Directions.
Every entry should be transcribed word for word, so that nothing is missing.

(Data records)
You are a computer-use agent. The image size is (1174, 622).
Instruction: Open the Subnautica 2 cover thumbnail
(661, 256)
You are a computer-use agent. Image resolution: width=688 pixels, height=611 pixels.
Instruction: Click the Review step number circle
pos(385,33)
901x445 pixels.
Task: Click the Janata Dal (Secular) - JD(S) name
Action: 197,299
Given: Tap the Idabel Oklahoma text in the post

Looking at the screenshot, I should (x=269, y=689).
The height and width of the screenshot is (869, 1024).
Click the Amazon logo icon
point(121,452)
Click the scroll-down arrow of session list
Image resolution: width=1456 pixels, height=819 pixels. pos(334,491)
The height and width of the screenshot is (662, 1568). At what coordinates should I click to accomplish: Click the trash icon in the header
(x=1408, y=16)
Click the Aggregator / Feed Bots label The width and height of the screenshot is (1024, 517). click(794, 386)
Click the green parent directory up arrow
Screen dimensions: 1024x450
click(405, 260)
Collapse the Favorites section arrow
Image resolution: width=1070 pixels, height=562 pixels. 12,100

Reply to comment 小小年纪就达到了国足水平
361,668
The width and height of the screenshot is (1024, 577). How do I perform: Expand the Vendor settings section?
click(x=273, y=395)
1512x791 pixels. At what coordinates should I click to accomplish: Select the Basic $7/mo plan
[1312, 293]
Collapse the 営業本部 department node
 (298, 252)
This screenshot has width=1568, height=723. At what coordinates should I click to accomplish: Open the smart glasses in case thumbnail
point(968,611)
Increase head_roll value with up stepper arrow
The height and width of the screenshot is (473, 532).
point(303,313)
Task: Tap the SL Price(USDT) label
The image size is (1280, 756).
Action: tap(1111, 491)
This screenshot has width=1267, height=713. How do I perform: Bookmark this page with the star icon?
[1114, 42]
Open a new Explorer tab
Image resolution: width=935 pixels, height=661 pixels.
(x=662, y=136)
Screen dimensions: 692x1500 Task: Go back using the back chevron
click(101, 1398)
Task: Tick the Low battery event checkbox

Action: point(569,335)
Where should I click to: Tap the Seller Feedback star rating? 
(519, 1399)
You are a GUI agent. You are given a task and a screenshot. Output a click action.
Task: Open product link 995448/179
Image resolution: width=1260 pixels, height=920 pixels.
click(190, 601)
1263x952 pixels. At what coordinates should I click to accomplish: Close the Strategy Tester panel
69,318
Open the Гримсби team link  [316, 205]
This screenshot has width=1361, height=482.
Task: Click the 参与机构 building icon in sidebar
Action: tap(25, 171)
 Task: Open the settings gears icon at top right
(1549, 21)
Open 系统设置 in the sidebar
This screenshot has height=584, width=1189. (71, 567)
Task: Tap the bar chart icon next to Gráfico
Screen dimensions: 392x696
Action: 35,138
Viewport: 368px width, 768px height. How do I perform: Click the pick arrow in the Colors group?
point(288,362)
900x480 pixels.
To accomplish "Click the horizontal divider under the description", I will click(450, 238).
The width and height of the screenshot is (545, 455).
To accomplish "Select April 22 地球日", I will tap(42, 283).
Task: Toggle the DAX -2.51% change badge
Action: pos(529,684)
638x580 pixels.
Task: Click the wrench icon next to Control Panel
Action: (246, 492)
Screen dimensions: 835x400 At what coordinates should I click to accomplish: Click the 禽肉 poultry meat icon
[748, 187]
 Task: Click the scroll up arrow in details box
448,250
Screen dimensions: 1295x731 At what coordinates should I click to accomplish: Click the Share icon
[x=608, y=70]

Output.
You are a computer-use agent. The image size is (1174, 622).
Instruction: Open the Subnautica 2 cover thumbnail
(661, 256)
You are a computer-use agent. Image resolution: width=688 pixels, height=611 pixels.
Instruction: Click the Review step number circle
pos(385,33)
901x445 pixels.
Task: Click the Janata Dal (Secular) - JD(S) name
Action: 197,299
Given: Tap the Idabel Oklahoma text in the post

Looking at the screenshot, I should (x=269, y=689).
The height and width of the screenshot is (869, 1024).
Click the Amazon logo icon
point(121,452)
Click the scroll-down arrow of session list
Image resolution: width=1456 pixels, height=819 pixels. pos(334,491)
The height and width of the screenshot is (662, 1568). At what coordinates should I click to accomplish: Click the trash icon in the header
(x=1408, y=16)
Click the Aggregator / Feed Bots label The width and height of the screenshot is (1024, 517). click(794, 386)
Click the green parent directory up arrow
Screen dimensions: 1024x450
click(405, 260)
Collapse the Favorites section arrow
Image resolution: width=1070 pixels, height=562 pixels. 12,100

Reply to comment 小小年纪就达到了国足水平
361,668
The width and height of the screenshot is (1024, 577). How do I perform: Expand the Vendor settings section?
click(x=273, y=395)
1512x791 pixels. At what coordinates should I click to accomplish: Select the Basic $7/mo plan
[1312, 293]
Collapse the 営業本部 department node
 (298, 252)
This screenshot has width=1568, height=723. At what coordinates should I click to accomplish: Open the smart glasses in case thumbnail
point(968,611)
Increase head_roll value with up stepper arrow
The height and width of the screenshot is (473, 532).
point(303,313)
Task: Tap the SL Price(USDT) label
The image size is (1280, 756).
Action: tap(1111, 491)
This screenshot has width=1267, height=713. How do I perform: Bookmark this page with the star icon?
[1114, 42]
Open a new Explorer tab
Image resolution: width=935 pixels, height=661 pixels.
(x=662, y=136)
Screen dimensions: 692x1500 Task: Go back using the back chevron
click(101, 1398)
Task: Tick the Low battery event checkbox

Action: point(569,335)
Where should I click to: Tap the Seller Feedback star rating? 
(519, 1399)
You are a GUI agent. You are given a task and a screenshot. Output a click action.
Task: Open product link 995448/179
Image resolution: width=1260 pixels, height=920 pixels.
click(190, 601)
1263x952 pixels. At what coordinates should I click to accomplish: Close the Strategy Tester panel
69,318
Open the Гримсби team link  [316, 205]
This screenshot has width=1361, height=482.
Task: Click the 参与机构 building icon in sidebar
Action: tap(25, 171)
 Task: Open the settings gears icon at top right
(1549, 21)
Open 系统设置 in the sidebar
This screenshot has height=584, width=1189. (71, 567)
Task: Tap the bar chart icon next to Gráfico
Screen dimensions: 392x696
Action: 35,138
Viewport: 368px width, 768px height. How do I perform: Click the pick arrow in the Colors group?
point(288,362)
900x480 pixels.
To accomplish "Click the horizontal divider under the description", I will click(450, 238).
The width and height of the screenshot is (545, 455).
To accomplish "Select April 22 地球日", I will tap(42, 283).
Task: Toggle the DAX -2.51% change badge
Action: pos(529,684)
638x580 pixels.
Task: Click the wrench icon next to Control Panel
Action: (246, 492)
Screen dimensions: 835x400 At what coordinates should I click to accomplish: Click the 禽肉 poultry meat icon
[748, 187]
 Task: Click the scroll up arrow in details box
448,250
Screen dimensions: 1295x731 At what coordinates should I click to accomplish: Click the Share icon
[x=608, y=70]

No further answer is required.